The pipeline proceeds in three stages (Section 3 of the paper):

  1. Score and select

    • Score all experts per layer from teacher routing statistics on a small calibration set.
    • Retain the top-K experts by importance.
  2. Group, merge, and concatenate

    • Assign the top-K experts to k groups — copied directly when K=k (pure pruning), or merged by score-weighted averaging when K>k.
    • Concatenate the k group representatives into a single dense FFN, with down-projection scaling to approximate the average routing behavior.
  3. Distill

    • Recover quality lost during compression by distilling the dense student from the original MoE teacher with forward-KL on logits.

Design Space

The design space is parameterized along three axes. The code retains internal identifiers from development; the table below maps each to the term used in the paper.

Axis Paper term Code identifier
Scoring SF — selection frequency selection_freq
PP — pre-selection probability preselect_prob
PS — post-selection probability postselect_prob
CP — conditional probability conditional_prob
ACP — activation-weighted conditional probability reap
DO-CP — D-optimal selection on CP gram_logdet
DO-ACP — D-optimal selection on ACP (best) gld_reap
Grouping RR — round-robin round_robin
WC — weight clustering weight_cluster
RC — router clustering router_cluster
AB — anchor-based dominant_expert
OC — output clustering output_cluster
DP scaling uniform (1/k) uniform
proportional (by selected-expert importance) proportional

The D-optimal scorings (reap, gram_logdet, gld_reap) use a submodular log-determinant criterion on the expert-output Gram matrix to select a diverse subset; they require the Gram matrix and are produced by the full-grid pipeline (see Reproducing the paper).
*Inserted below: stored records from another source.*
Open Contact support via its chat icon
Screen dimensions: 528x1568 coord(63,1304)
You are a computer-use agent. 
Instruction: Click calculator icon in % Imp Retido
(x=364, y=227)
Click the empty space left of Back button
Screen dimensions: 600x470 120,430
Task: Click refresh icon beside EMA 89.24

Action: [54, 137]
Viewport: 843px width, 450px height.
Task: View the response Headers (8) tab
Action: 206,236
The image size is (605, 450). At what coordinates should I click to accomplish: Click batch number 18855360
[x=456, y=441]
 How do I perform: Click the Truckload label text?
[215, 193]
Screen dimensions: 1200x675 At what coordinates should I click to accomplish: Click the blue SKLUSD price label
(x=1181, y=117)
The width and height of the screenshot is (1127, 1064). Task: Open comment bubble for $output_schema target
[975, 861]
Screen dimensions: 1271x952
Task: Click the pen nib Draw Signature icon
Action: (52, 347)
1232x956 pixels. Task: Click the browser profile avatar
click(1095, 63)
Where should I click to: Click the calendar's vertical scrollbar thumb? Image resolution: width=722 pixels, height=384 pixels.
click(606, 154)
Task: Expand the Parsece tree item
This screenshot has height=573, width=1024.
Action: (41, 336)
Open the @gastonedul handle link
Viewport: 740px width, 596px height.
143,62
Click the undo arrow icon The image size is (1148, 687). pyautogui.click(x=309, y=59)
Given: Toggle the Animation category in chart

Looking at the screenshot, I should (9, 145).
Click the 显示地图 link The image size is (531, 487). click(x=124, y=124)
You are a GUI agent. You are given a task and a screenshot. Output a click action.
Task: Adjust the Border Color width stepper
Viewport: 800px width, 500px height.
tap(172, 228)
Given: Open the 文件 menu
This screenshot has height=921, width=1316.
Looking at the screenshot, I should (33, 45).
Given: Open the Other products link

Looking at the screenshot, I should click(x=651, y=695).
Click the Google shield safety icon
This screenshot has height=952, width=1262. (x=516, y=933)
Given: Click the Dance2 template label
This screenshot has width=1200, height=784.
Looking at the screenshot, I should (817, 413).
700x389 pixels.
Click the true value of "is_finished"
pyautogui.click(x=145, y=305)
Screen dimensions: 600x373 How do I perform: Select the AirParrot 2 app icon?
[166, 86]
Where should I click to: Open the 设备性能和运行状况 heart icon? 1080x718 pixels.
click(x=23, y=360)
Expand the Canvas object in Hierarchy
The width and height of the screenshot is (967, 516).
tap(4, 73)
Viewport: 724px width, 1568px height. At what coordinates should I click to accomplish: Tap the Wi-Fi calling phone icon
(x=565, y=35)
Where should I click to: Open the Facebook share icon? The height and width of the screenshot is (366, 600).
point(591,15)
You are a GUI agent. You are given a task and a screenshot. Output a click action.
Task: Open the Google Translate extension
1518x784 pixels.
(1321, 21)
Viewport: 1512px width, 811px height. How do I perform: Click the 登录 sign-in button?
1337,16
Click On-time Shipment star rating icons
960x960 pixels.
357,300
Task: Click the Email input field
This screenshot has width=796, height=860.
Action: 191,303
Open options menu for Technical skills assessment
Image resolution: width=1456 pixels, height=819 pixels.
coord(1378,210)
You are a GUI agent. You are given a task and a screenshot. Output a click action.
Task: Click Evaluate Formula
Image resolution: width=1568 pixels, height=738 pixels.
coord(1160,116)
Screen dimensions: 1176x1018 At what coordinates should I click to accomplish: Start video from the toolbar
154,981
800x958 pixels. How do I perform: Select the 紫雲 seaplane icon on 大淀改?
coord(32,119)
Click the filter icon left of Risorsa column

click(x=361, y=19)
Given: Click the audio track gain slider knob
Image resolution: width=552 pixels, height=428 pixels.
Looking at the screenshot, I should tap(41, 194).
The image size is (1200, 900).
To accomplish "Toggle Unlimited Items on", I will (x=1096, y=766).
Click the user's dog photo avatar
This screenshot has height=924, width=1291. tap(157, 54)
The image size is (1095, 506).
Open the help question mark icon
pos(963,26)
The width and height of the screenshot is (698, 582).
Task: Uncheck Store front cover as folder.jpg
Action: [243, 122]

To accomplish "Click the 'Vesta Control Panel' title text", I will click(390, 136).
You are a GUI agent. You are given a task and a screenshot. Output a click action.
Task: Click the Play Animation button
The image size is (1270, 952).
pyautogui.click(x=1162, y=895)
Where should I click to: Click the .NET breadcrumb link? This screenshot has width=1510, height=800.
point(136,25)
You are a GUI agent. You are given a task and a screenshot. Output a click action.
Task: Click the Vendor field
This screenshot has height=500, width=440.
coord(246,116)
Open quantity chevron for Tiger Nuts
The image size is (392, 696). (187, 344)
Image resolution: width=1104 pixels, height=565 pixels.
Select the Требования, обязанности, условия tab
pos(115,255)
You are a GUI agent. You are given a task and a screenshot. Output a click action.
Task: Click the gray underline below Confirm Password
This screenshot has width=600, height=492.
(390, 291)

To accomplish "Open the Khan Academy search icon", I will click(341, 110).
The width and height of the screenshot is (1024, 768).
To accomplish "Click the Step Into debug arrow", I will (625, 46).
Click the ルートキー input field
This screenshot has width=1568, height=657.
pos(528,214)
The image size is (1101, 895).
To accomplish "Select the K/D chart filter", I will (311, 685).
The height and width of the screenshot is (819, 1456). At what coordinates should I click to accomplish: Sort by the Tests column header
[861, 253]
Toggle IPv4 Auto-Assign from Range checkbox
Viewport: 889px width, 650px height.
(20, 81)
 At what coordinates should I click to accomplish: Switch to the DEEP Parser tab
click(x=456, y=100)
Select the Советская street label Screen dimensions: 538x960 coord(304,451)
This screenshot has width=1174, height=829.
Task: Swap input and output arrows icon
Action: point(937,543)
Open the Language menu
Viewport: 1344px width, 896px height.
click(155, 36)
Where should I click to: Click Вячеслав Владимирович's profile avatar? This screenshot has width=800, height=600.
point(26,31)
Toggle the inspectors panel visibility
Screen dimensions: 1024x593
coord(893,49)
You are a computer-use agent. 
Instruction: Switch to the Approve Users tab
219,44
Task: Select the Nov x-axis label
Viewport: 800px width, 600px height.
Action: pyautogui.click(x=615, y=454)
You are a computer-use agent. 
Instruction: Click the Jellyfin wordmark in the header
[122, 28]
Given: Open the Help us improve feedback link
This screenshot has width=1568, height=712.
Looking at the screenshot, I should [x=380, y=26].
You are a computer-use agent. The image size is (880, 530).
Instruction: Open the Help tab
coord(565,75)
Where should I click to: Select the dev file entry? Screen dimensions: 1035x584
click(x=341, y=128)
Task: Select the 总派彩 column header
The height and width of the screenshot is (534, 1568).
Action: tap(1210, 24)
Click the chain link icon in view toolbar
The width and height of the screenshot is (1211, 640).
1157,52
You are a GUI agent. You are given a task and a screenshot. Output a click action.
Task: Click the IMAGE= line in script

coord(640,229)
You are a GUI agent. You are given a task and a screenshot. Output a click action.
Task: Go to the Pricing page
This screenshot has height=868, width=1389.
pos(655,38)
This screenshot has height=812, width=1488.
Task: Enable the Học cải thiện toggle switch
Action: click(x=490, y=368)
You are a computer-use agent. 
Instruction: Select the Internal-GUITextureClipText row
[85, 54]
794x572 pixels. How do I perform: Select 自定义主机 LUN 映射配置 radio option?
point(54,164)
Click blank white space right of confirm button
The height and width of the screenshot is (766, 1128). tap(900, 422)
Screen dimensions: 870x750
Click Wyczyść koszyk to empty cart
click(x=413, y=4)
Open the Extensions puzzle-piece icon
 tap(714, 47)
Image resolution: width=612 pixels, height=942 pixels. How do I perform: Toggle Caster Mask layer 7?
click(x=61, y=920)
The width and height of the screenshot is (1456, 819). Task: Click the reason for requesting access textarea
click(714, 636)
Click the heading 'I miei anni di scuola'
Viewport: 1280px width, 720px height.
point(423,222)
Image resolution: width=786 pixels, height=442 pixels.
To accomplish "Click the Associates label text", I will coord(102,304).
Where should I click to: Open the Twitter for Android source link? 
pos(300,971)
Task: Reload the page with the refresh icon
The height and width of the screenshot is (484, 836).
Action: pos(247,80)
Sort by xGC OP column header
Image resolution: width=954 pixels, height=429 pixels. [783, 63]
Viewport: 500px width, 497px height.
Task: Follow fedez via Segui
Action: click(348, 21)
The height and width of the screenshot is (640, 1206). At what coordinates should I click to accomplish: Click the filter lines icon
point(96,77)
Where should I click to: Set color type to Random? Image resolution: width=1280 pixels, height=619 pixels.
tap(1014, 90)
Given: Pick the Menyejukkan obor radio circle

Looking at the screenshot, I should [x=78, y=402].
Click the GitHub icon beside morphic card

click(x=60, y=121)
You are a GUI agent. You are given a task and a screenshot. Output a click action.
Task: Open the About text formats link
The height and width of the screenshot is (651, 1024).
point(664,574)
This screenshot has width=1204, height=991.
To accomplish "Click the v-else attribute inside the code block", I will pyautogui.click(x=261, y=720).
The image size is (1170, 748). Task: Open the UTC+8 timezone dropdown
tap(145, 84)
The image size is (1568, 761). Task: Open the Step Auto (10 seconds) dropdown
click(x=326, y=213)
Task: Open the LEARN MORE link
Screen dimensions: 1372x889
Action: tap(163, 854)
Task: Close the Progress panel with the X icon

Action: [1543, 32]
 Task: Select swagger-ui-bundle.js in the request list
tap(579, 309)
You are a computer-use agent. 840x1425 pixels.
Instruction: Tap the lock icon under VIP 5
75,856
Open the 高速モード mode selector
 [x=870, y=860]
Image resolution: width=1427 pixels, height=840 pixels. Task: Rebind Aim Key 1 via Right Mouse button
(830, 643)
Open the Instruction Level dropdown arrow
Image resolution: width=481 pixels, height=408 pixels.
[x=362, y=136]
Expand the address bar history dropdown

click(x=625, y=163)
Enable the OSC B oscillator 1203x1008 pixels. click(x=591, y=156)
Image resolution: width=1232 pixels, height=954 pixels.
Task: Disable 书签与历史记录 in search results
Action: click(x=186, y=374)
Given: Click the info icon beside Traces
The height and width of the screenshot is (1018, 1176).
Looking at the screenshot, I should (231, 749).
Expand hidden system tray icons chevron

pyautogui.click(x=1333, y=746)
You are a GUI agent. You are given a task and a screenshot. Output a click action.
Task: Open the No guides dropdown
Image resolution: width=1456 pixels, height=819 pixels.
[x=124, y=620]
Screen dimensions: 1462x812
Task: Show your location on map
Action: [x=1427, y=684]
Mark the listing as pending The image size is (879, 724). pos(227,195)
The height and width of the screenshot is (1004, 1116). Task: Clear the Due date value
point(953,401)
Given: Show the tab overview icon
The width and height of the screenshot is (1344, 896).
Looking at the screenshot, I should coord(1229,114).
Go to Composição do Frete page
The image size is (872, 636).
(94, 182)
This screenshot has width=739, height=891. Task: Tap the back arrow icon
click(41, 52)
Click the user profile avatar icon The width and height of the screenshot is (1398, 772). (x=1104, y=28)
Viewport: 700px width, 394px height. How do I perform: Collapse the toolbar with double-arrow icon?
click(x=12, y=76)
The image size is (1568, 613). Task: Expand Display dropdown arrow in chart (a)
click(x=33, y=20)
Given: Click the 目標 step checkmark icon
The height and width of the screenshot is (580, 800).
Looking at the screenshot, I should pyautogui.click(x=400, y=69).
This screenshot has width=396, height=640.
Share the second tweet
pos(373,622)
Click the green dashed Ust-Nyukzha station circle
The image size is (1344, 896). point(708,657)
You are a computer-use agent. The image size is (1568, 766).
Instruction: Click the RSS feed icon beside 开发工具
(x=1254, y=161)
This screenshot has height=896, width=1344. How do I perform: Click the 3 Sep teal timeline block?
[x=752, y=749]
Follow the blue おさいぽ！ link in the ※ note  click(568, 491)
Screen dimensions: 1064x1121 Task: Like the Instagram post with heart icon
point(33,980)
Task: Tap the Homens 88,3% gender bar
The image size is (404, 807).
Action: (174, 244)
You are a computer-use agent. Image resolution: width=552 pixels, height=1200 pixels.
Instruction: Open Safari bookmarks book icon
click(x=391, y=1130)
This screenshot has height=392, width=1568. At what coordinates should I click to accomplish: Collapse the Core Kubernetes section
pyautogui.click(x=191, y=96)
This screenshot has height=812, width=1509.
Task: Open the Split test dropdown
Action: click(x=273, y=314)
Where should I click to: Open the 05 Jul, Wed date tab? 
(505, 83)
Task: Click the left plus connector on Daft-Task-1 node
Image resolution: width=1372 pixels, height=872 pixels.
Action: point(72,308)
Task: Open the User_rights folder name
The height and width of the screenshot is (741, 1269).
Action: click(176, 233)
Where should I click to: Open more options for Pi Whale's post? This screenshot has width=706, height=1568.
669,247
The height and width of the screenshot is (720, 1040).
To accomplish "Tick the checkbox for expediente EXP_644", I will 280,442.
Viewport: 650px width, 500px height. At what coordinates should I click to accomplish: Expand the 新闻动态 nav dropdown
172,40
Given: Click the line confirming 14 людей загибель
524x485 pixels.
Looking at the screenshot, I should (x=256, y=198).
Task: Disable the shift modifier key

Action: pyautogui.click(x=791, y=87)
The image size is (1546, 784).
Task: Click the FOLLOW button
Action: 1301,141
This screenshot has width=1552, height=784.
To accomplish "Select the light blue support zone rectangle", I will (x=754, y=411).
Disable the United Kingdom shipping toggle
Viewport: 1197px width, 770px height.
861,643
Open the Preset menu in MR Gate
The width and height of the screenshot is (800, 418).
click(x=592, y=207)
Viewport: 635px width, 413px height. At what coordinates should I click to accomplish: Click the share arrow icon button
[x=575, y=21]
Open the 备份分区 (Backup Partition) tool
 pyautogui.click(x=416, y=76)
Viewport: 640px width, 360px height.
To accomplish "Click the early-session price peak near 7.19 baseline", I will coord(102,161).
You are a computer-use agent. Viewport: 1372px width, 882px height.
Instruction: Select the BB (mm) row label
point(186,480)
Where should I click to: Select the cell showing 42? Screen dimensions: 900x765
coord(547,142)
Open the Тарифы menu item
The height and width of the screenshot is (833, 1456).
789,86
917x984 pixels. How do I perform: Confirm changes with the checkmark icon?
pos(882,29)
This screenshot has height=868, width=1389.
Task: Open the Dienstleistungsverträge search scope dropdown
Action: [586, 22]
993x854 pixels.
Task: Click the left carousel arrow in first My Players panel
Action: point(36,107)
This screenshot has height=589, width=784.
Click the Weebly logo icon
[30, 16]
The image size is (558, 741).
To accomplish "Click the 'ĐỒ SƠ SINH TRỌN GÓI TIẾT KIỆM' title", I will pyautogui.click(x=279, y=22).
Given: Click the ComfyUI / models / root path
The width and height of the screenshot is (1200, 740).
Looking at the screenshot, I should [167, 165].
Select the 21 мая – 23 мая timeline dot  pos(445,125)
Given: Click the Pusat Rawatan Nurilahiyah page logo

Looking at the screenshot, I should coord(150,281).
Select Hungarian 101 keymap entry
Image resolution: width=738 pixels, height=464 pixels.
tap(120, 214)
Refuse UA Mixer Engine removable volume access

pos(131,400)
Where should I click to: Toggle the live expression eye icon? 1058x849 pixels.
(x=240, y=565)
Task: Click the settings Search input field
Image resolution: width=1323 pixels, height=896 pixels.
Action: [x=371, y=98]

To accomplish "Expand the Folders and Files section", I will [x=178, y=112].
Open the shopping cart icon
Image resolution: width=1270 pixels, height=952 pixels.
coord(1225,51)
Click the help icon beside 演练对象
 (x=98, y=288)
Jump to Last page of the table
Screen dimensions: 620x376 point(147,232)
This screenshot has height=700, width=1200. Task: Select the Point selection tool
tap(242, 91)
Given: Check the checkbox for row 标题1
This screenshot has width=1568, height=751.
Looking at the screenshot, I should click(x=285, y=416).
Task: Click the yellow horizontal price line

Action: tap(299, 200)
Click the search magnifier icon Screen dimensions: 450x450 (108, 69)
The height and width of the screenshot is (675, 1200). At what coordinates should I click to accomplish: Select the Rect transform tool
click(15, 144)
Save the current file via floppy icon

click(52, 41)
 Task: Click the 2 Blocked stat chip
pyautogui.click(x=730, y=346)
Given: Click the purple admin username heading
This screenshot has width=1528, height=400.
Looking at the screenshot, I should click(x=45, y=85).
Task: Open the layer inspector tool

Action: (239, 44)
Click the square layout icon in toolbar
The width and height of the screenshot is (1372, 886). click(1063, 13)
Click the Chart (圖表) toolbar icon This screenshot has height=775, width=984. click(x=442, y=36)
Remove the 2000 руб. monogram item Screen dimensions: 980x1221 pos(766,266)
The four base scorings run directly through run_merging_ablation.py.

Installation

The distillation trainer is built on NVIDIA Model Optimizer's modelopt.torch.distill plugins, installed automatically as a dependency.

# clone repository
git clone https://github.com/krafton-ai/moe-to-dense
cd moe-to-dense

# install project (nvidia-modelopt, torch, transformers, datasets, trl)
pip install -e .

# optional extras
pip install -e ".[train]"   # adds deepspeed
pip install -e ".[eval]"    # adds vllm + lm-eval

Requires Python ≥3.10. Distillation uses DeepSpeed ZeRO-2 by default; configs live in configs/. Dependency windows are pinned in pyproject.toml (notably nvidia-modelopt==0.37.0 and transformers>=4.51,<4.58); see the comments there for the rationale.

Repository Layout

.
├── modules/                       # Core library
│   ├── expert_importance.py       # Routing-stat collection
│   ├── expert_merger.py           # Scoring × grouping × scaling → dense FFN
│   ├── gram_logdet.py             # D-optimal (log-det) selection + ACP scores
│   ├── dense_pruner.py            # Dense-to-dense (D2D) pruning baseline
│   ├── distillation_trainer.py    # Forward-KL KD trainer wrapper
│   ├── evaluation.py              # Benchmark + WikiText-2 PPL eval
│   ├── checkpoint_manager.py
│   └── model_adapters.py          # Qwen3 / DeepSeek-V2 / GPT-OSS / EMO adapters
├── scripts/                       # Entry points (see below)
├── configs/                       # DeepSpeed + training configs
└── pyproject.toml

Quick Start

The three canonical stages on a single configuration. Replace model IDs / paths as needed.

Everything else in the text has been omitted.